*Problem details*
Copy the records word for word, from the line containing "940x593 pixels. Task: Click" to the line containing "pyautogui.click(x=60, y=91)", with both of those lines included.

*Entries provided*
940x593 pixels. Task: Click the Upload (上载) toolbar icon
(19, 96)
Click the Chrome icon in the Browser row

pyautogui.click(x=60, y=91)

--

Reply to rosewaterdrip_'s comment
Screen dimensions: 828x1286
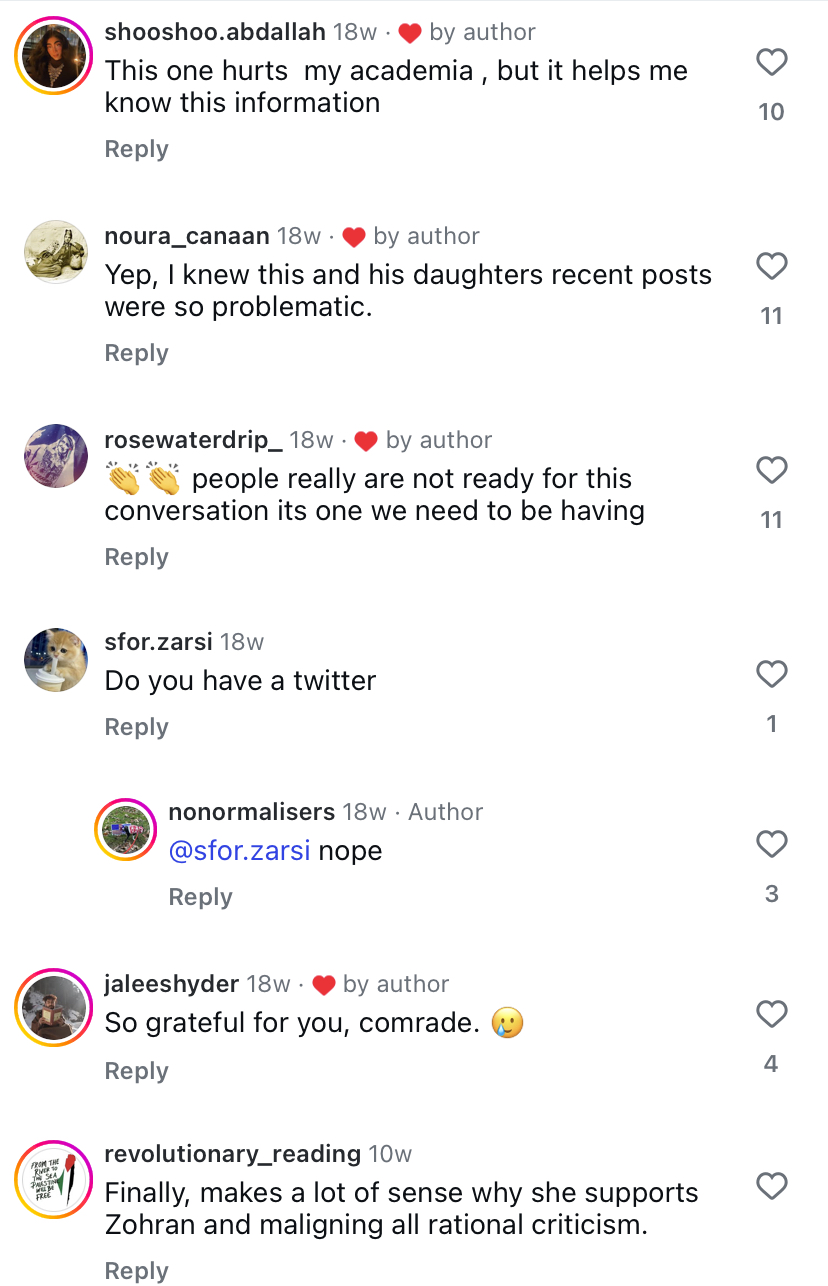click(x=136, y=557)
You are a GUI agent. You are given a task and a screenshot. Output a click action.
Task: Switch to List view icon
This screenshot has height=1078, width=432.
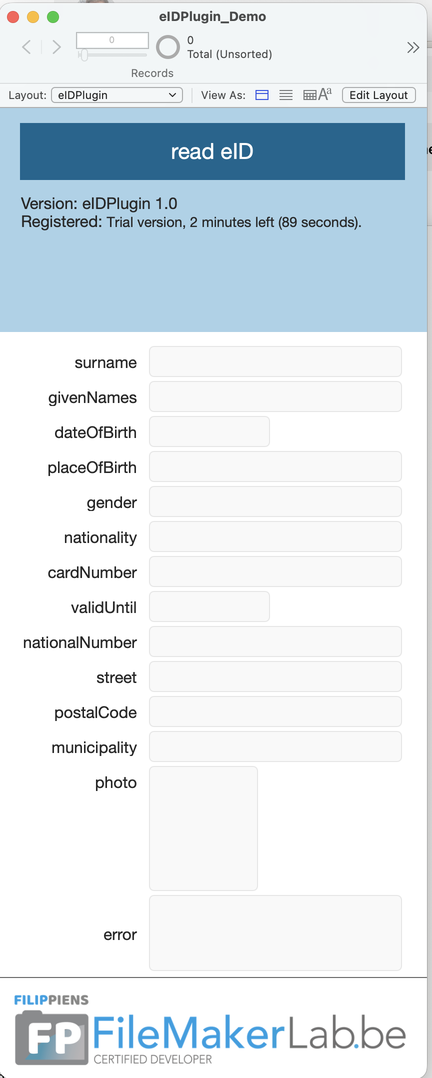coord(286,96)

*Task output*
940x593 pixels. Task: Click the Upload (上载) toolbar icon
(19, 96)
Click the Chrome icon in the Browser row

pyautogui.click(x=60, y=91)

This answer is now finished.